Sen. Bernie Sanders, I-Vt., and Rep. Elijah Cummings, D-Md., the top Democrat on the House Oversight and Government Reform Committee, wrote ARIAD Pharmaceuticals and asked about price hikes for Iclusig, which is used to treat chronic myeloid leukemia in some people. The company raised the cost of the drug four times in 2016 to an almost $200,000 yearly cost, an increase of more than $80,000 over the last several years.
“These outrageous sales tactics indicate that ARIAD is more concerned with its profit than with its patients,” Sanders and Cummings wrote.
Sanders also tweeted about the company last week: “Drug corporations’ greed is unbelievable.

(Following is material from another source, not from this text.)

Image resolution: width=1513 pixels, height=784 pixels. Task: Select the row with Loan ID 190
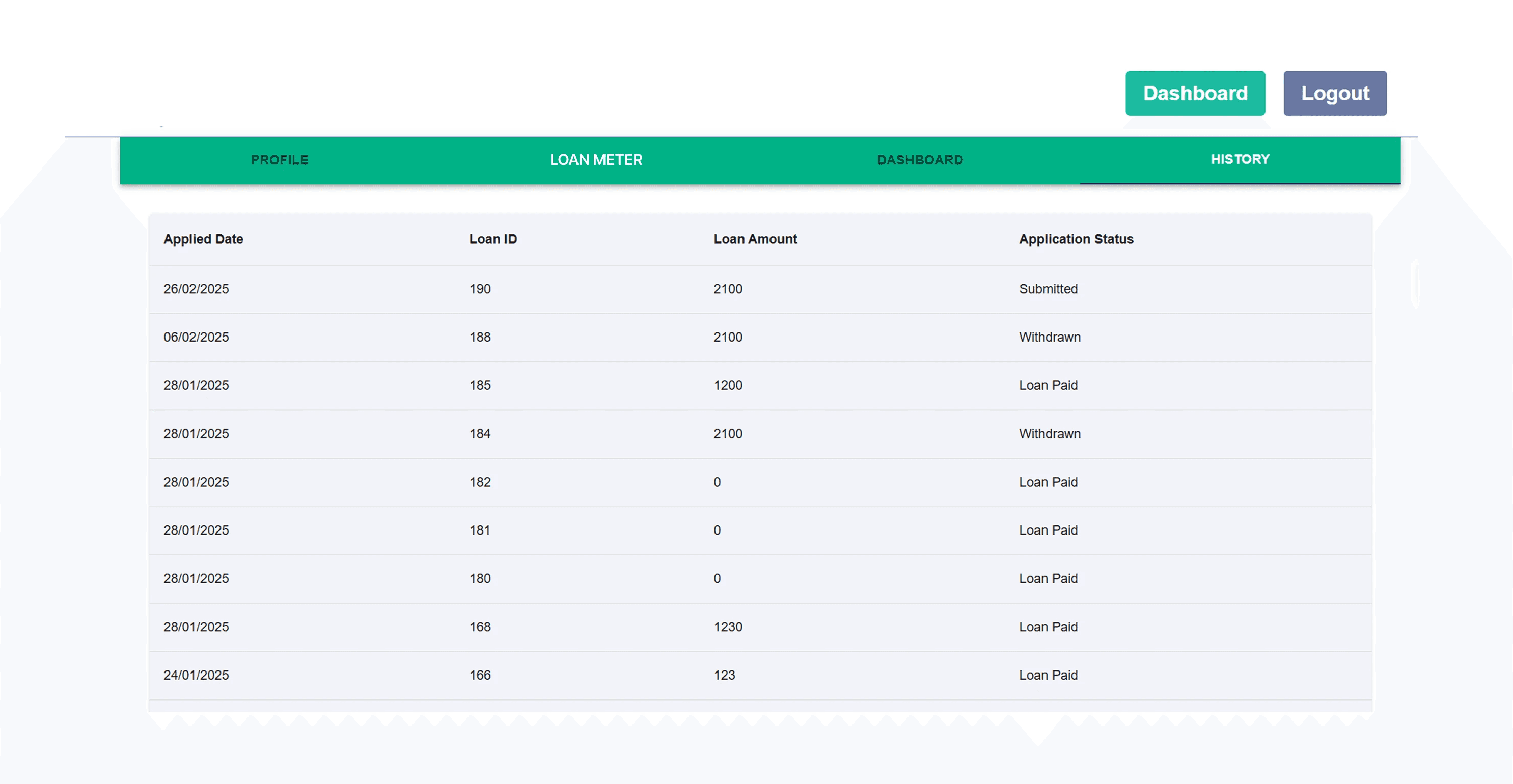coord(480,289)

Ariad has raised the price of a leukemia drug to almost $199,000 a year.”
According to data from Truven Health Analytics, the list price for a year’s supply of Iclusig tablets has increased from $114,960 in 2012 to $198,732 in October 2016.

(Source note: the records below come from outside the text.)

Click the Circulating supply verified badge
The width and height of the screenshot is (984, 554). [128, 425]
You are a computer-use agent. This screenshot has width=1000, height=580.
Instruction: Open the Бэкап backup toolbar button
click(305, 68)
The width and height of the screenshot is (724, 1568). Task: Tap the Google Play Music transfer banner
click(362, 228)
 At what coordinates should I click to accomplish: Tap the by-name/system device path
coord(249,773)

Sanders and Cummings also said they are investigating whether the company tried to boost profits by tweaking pill dosages and quantities to charge insurers and patients more for less medicine.
The FDA approved Iclusig in 2012 as a treatment for two rare types of leukemia, but the company suspended sales the next October because of heightened concerns that patients could suffer from life-threatening blood clots. In December 2013, it relaunched with added warnings and to a smaller subset of patients.

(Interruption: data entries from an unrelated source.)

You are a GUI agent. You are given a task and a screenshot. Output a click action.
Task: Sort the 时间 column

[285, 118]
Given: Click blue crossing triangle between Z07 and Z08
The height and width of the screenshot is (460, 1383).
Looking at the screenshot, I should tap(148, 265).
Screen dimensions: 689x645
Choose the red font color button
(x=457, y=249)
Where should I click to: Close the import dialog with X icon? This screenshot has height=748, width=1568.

The inquiry comes as other pharmaceutical companies have come under fire from Congress for price hikes.
Martin Shkreli, the brash former CEO of Turing Pharmaceuticals, became the poster child of pharmaceutical-industry greed last fall for hiking the price of a life-saving drug, Daraprim, by more than 5,000 per cent. He invoked his Fifth Amendment rights and refused to answer any questions at a House hearing earlier this year.
In September, a House panel grilled Mylan CEO Heather Bresch after the list price of the company’s life-saving EpiPens grew to $608 for a two-pack, an increase of more than 500 per cent since 2007.
Mylan is paying $465 million to settle allegations that it overbilled Medicaid for the EpiPen. The settlement with the Justice Department followed the news that EpiPen has been incorrectly classified since late 1997 as a generic product under the Medicaid health program for the poor and disabled.